古代日本には、「歌垣」という恋の歌の掛け合いがありました。山や市に男女が出てきて、交互に歌い合って結婚や恋愛の相手を探すのです。何時間も、夜通し朝まででも歌い合います。小鳥が山でさえずり、気に入った相手が見つかるまで鳴き交わすように。

古事記、万葉集、風土記などに歌垣の記録があり、8世紀の常陸国風土記には筑波山で行われたことが出てきますが、そのころ以降日本の歌垣はすたれ、いつしか消えてしまいました。しかし、万葉集の贈答歌や、平安貴族男女の短歌を送り合う習慣に通じるものがあり、日本文学に与えた影響は大きいと言われています。

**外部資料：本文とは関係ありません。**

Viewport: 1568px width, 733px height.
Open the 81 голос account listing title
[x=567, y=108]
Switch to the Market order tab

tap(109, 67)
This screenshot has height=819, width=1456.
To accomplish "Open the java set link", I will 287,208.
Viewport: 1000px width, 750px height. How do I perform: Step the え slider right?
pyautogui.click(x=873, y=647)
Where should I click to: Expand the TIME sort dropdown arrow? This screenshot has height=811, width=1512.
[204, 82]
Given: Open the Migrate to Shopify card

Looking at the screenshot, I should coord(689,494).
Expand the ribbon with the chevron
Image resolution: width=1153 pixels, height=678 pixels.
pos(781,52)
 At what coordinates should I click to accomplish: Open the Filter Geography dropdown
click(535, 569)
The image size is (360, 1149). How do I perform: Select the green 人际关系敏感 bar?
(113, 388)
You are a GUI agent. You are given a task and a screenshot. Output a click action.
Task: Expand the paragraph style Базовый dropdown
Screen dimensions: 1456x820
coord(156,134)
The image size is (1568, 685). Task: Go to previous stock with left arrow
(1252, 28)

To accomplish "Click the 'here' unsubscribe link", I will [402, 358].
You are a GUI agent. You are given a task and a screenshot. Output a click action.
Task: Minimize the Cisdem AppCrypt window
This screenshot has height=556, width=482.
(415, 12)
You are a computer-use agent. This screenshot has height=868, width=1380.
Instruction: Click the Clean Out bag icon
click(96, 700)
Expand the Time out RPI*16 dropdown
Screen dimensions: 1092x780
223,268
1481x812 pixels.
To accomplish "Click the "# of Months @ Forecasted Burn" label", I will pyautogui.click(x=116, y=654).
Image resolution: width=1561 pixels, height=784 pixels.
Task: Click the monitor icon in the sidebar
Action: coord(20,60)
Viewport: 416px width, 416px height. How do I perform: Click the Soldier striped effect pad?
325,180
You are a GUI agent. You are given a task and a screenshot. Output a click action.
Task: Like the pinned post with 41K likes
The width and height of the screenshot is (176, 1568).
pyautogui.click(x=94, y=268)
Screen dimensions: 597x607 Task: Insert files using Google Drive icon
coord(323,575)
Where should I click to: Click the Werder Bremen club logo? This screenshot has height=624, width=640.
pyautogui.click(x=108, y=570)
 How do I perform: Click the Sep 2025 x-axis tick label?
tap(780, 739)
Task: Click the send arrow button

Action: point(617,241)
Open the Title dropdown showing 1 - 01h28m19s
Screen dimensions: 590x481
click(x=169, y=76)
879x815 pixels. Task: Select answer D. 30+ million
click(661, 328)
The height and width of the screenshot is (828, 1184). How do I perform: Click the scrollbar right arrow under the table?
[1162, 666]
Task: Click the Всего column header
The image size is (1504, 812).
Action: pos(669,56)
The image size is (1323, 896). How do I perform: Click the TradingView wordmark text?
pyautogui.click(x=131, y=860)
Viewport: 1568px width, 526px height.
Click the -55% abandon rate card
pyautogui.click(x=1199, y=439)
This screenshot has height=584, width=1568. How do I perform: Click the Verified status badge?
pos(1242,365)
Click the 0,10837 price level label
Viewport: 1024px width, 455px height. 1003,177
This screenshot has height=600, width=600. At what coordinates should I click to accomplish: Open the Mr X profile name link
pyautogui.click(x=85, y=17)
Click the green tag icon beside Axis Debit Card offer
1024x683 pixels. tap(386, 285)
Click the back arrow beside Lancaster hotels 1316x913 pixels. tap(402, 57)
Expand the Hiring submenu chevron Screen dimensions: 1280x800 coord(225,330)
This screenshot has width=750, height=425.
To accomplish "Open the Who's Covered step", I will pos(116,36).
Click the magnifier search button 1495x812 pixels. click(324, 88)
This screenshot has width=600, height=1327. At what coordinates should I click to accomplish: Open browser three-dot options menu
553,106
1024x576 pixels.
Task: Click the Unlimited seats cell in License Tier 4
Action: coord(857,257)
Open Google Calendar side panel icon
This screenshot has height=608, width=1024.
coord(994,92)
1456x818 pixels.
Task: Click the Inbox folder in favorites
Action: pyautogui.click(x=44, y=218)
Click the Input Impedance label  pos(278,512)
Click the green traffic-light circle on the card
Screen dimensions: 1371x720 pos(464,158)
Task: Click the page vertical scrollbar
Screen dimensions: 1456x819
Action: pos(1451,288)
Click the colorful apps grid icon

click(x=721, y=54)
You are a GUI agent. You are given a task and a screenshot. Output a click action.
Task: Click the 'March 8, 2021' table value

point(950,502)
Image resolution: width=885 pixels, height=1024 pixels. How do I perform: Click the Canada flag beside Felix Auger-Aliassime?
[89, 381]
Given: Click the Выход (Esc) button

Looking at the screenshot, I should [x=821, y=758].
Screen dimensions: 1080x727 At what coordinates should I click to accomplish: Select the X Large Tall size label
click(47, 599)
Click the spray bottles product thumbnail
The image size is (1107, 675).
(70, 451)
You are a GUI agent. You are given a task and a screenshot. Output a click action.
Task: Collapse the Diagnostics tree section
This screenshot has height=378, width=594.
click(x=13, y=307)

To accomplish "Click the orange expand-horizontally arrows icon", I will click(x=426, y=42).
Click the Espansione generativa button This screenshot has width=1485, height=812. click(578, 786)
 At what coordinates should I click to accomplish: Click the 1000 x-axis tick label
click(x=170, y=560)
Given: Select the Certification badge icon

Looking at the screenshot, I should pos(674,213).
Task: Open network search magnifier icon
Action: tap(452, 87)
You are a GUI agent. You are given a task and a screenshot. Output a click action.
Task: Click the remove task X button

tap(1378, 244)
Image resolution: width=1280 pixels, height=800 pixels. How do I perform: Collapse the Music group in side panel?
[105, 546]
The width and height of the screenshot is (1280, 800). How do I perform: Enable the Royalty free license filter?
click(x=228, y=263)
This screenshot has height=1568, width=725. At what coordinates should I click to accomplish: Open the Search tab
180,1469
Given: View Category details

古代の歌垣が実際にどのように行われたかを知る手がかりが中国の少数民族にあります。白族、壮族、ミャオ族、トン族など、中国には今なお同様の習慣が残っているところがあって、中でも白族(ペー族)には、最も自然な形の民衆的な歌垣(中国語では「対歌」という)が今もあって、古代日本の歌垣との類似性が多くの研究者から指摘されています。

中国の少数民族でも対歌は消滅の危機にあり、残っていても芸能化・形式化・のど自慢大会化しているものが多く、男女が結婚相手を求めて行う原型的なものは少ないそうなのですが、次の中国雲南省石宝山山中における白族男女の例は、山中で自然に始まった原型的な歌垣を工藤隆氏が録音したもので、自然な歌垣の実態が伝わってきます。男を兄、女を妹と呼ぶのは、日本の古代の同じです。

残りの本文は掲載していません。